Hicieron el amor como locos, apoyados contra la fría losa y besándose entre murmullos y palabras de amor. Fue el mejor polvo del mundo, pensó Robert meciéndose dentro de ella sin ninguna calma, dejándose llevar por el instinto y la necesidad, hasta que eyaculó soltando un gruñido satisfecho contra su cuello al mismo tiempo que ella llegaba al clímax con lágrimas en los ojos.
—Tienes el trasero más bonito del mundo —le dio una palmadita observando cómo intentaba arreglarse el maquillaje y el peinado delante del espejo, mientras él se fumaba un pitillo sentado en el suelo—. Estás cada día más guapa y más sexy, Eve.
—Gracias, pero no hace falta que me dores la píldora —se giró y miró sus ojos color turquesa con una sonrisa—. Tú sí que eres un tío sexy.
—¿En serio?
—Siempre lo has sabido, no disimules, te las traes de calle.

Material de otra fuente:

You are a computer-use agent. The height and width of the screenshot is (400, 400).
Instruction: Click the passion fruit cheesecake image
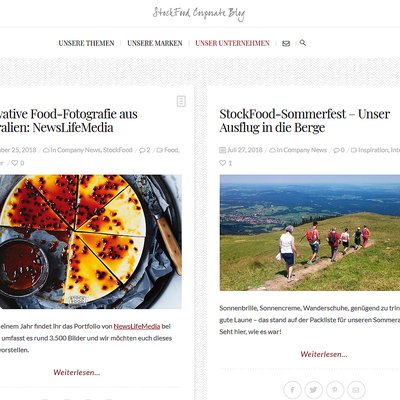click(91, 242)
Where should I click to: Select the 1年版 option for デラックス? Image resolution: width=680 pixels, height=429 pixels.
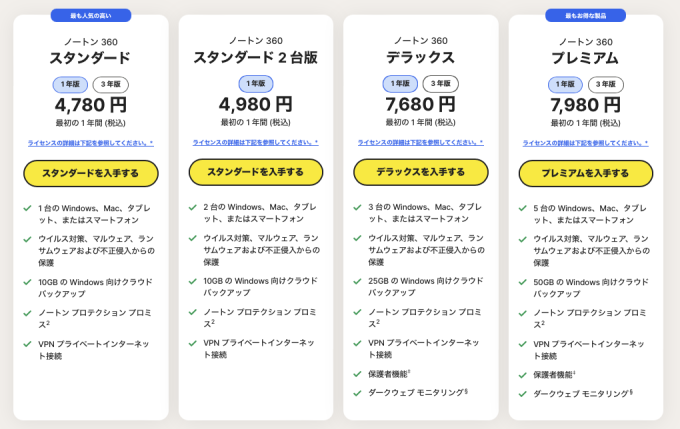[x=400, y=84]
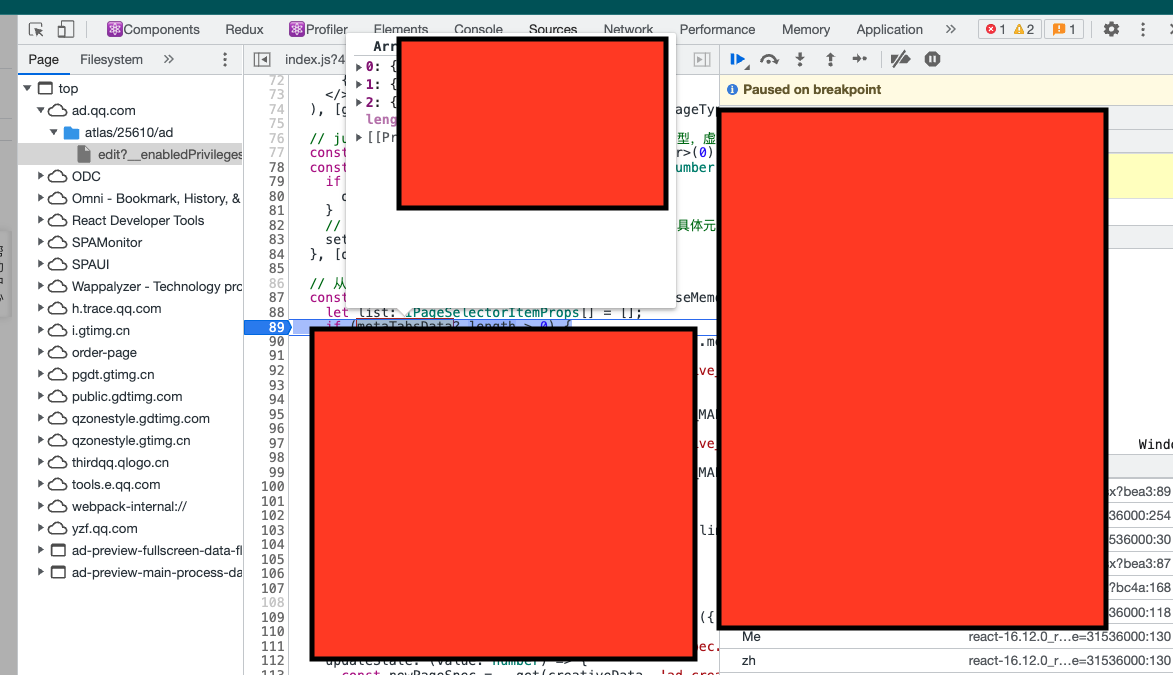Toggle pause on exceptions
The width and height of the screenshot is (1173, 675).
(932, 60)
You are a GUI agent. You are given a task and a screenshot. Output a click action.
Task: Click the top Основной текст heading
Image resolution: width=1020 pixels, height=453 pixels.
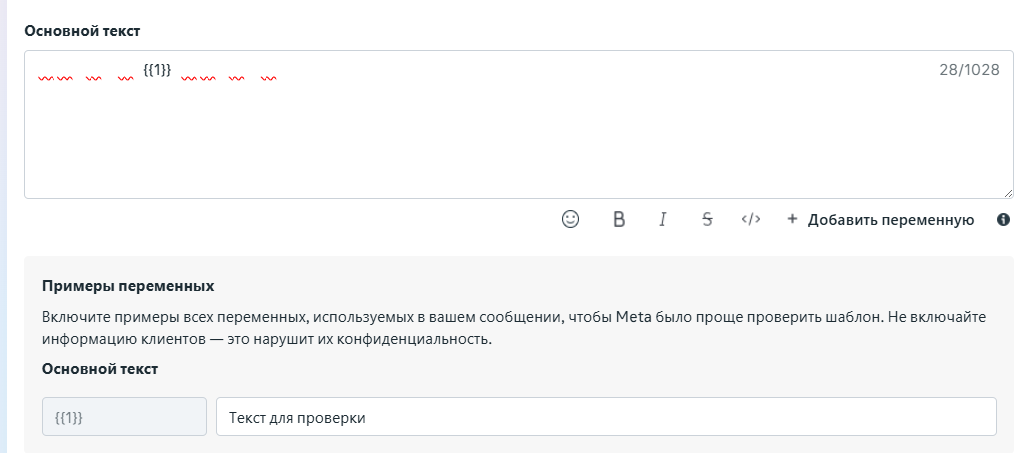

—¿En serio? —repitió poniéndose de pie para abrazarla por la espalda. Le acarició el vientre liso y subió las manos hasta sus pechos suaves y turgentes—. Me vuelves loco.

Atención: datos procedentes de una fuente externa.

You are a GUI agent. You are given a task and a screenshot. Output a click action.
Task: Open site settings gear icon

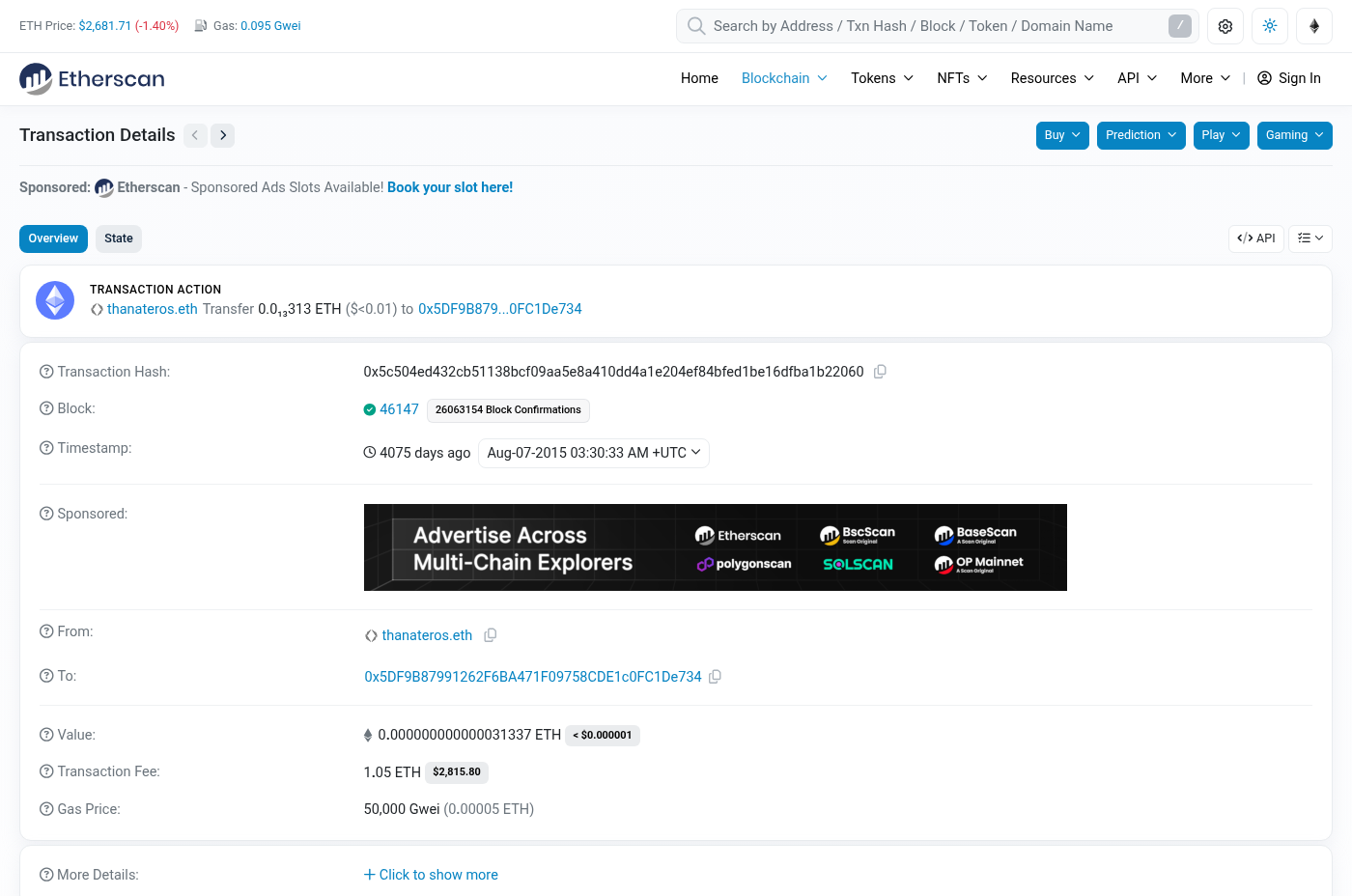click(1225, 26)

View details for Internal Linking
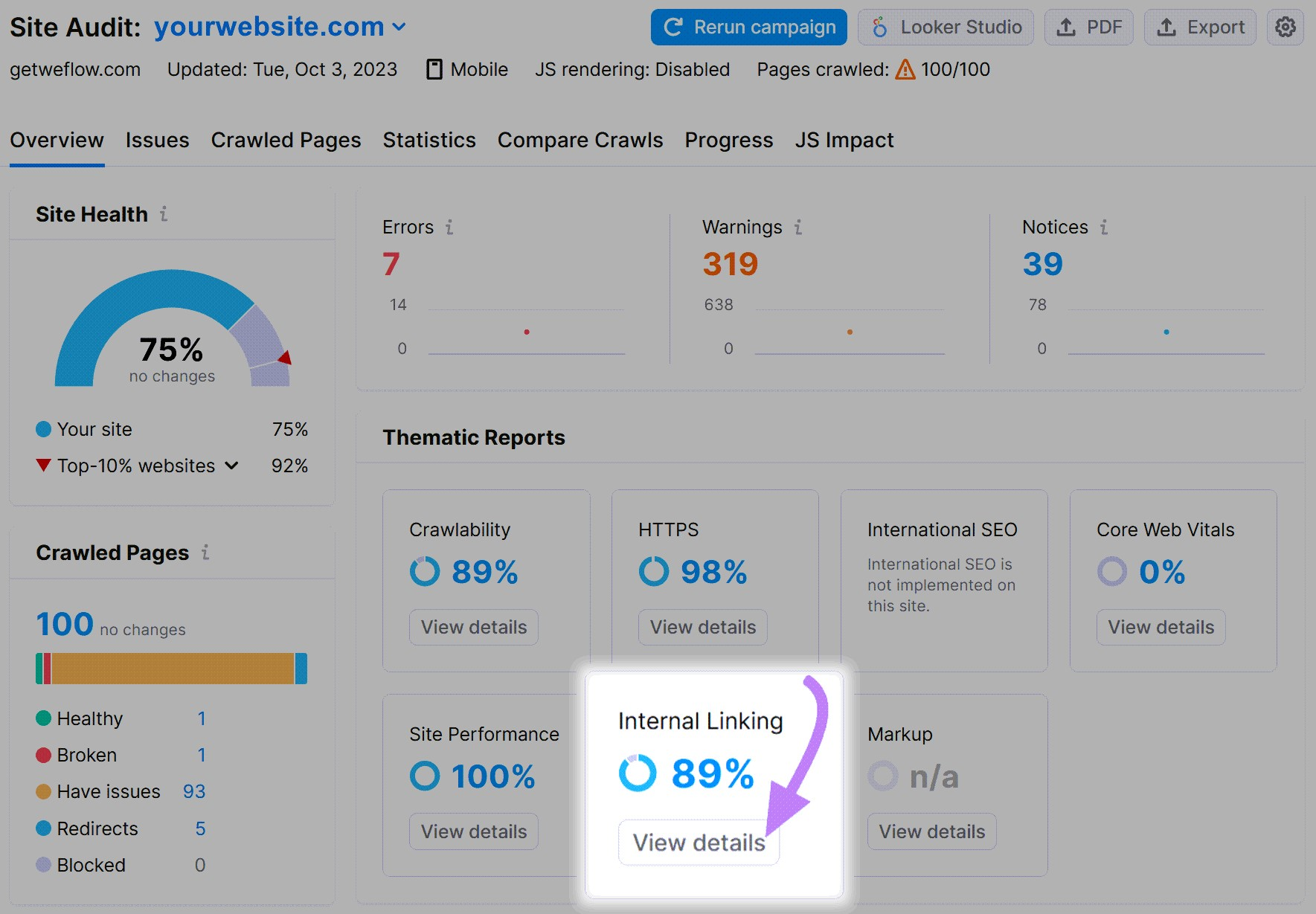click(x=698, y=842)
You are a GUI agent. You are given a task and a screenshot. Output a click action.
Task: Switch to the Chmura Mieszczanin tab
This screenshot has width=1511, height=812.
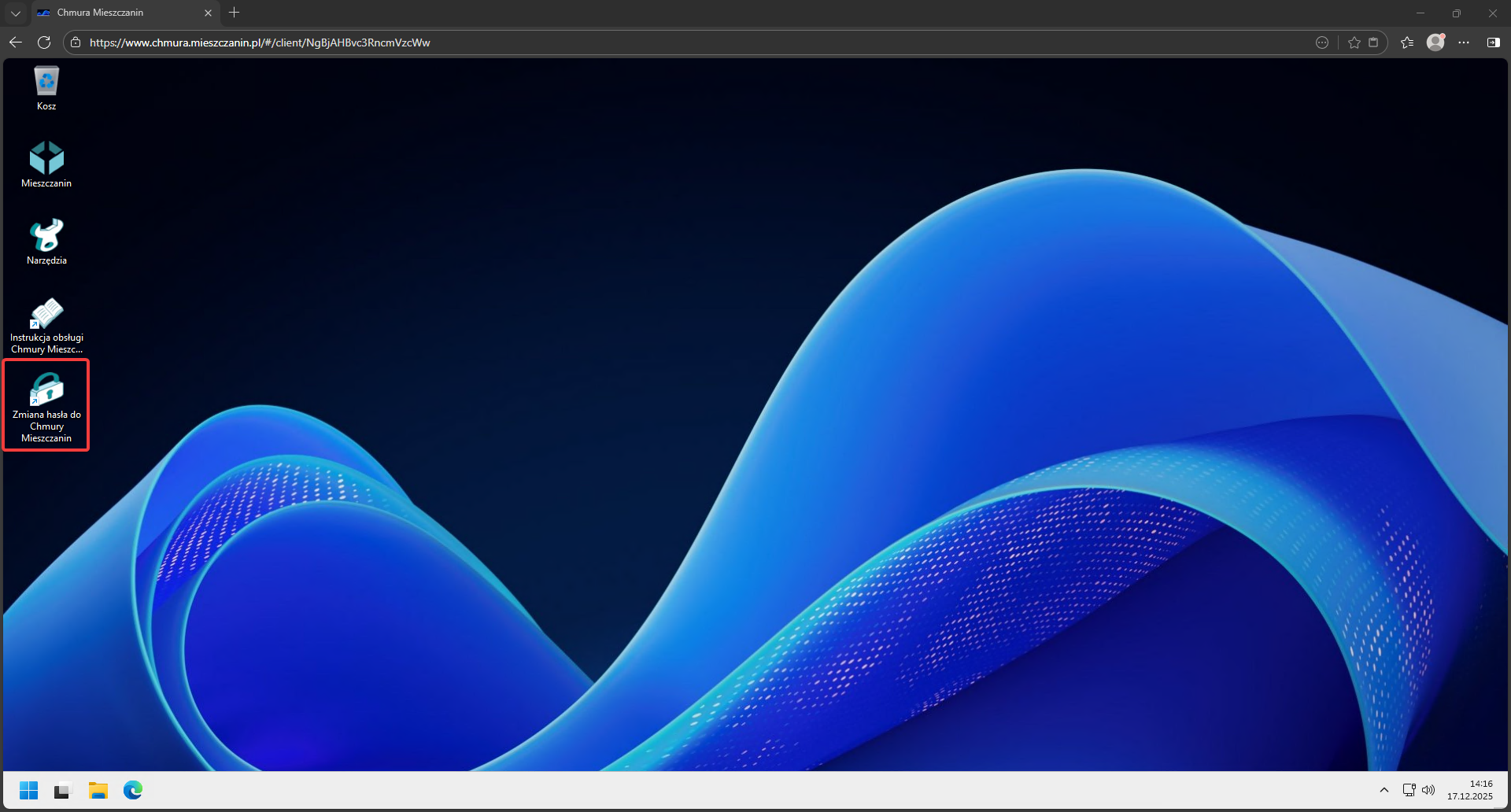(x=118, y=13)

—Y tú a mí —giró la cara y lo besó. Abrieron la boca y sus lenguas se encontraron perezosas en un beso largo y delicioso que les subió inmediatamente la temperatura. Robert la hizo volverse hacia él preparado para repetir, pero la voz inesperada de un hombre los hizo saltar y separarse con si los hubiesen pillado hablando en la iglesia.
—Por favor, ¿no tenéis casa? —Michael Kelly encendió la luz y se puso las manos en las caderas.

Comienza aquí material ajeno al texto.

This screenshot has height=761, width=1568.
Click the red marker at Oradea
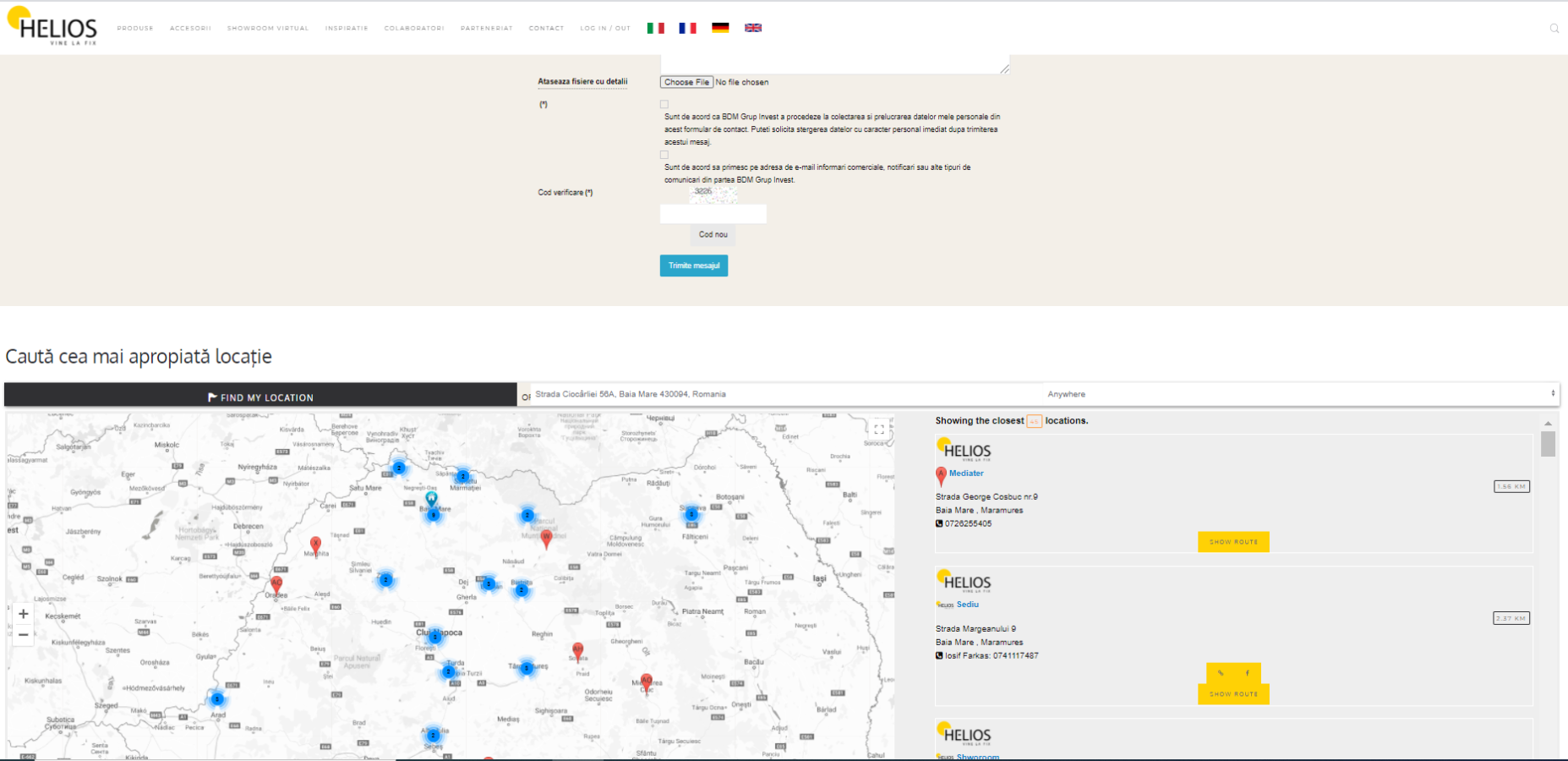[276, 583]
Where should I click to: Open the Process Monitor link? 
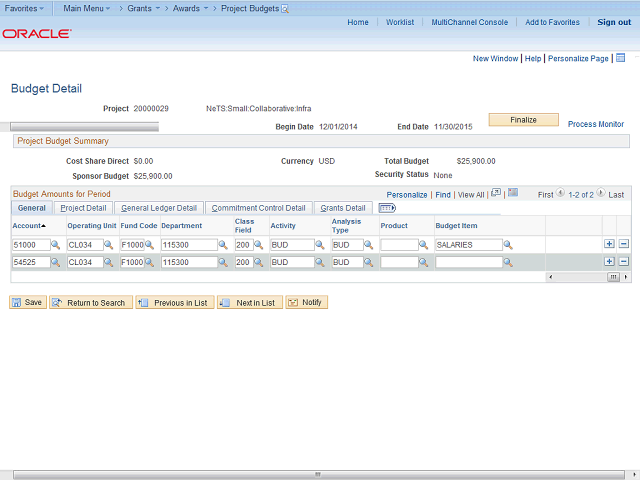click(596, 124)
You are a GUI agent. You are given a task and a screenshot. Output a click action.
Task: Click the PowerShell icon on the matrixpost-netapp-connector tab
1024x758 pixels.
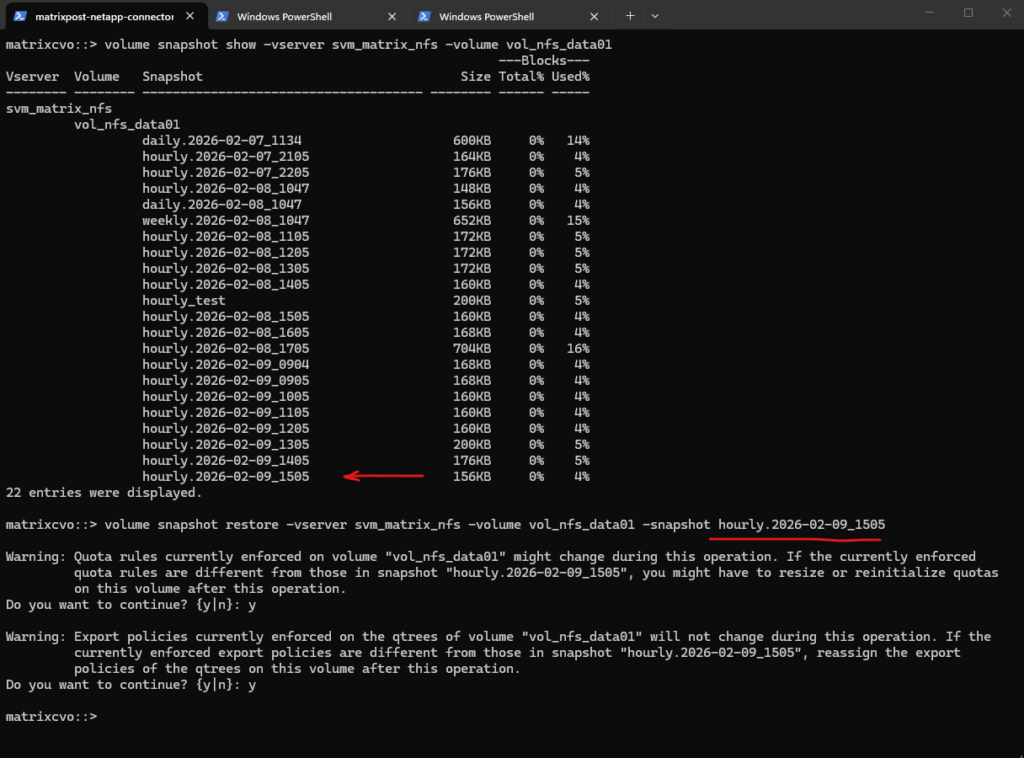click(20, 17)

—Sí, pero acabamos de tener un bebé —contestó Eve muerta de la risa.
—Y no tardaréis en tener otro si seguís así. ¿Qué? ¿No me das un abrazo, señora McGregor?
—¿Qué demonios haces tú aquí? —preguntó Robert viendo cómo Eve lo abrazaba. Se acercó y le estrechó la mano—. Si nos estabas espiando te advierto que es un delito.
—Seguro que follar en un baño público también lo es —encendió un cigarrillo y los miró con calma. Rab estiró la mano y abrazó a su mujer por la cintura—. Por lo que veo estáis bien. ¿Qué tal el pequeño Rab? —pronunció el nombre con acento escocés y los dos se echaron a reír.
—Está muy bien, muy sanito, gracias a Dios y Victoria está feliz con él.
—Me alegro y tú estás preciosa, Eve, pero no he venido para charlar de niños, así que me alegro de que os hayáis escondido aquí. Necesito hablar con vosotros dos a solas.
—Si es por trabajo, he dejado el MI6, estoy de baja.
—Nunca estarás de baja, a mí no me engañas, McGregor, ni siquiera tu mujer te cree —guiñó un ojo a Eve y ella sonrió—. Un exoficial nazi, el capitán Günter Steinmeier, se esconde en Irlanda, está esperando barco para emigrar a Australia.
—Oh, no, no quiero saber nada —Robert hizo amago de salir de allí, pero Eve lo sujetó por la chaqueta—. Y tú tampoco, ¿eh? Acabas de tener un bebé, hay dos niños pequeños esperándote en casa. ¿Eve? Mírame.
—Es uno de los oficiales de tu amigo Frank McKenna, Eve, Steinmeier participó en la matanza del Stalag Luft III y vive tranquilamente cerca de Dublín.
—¿Lo sabe McKenna?
—Sí, pero ni él ni yo tenemos los medios para localizar a ese hijo de puta, necesitamos de vuestro talento. Estamos convencidos de que si tiramos del hilo daremos con muchos más.
—¿Rab? —miró a su marido y le sonrió.
—No, Eve, no pienso dejar que te metas en esto.
—No tiene que moverse de tu lado, colega, solo os pido cobertura e información, investigad para mí, por favor.
—Bendito sea Dios —exclamó Robert viendo ese brillo característico en los ojos oscuros de su mujer. Dio un paso atrás y se apoyó en la encimera, sacó un pitillo y asintió entornando los ojos. Ella se giró hacia Kelly y le sonrió de oreja a oreja.
—Muy bien, Mike, dime todo lo que sepas.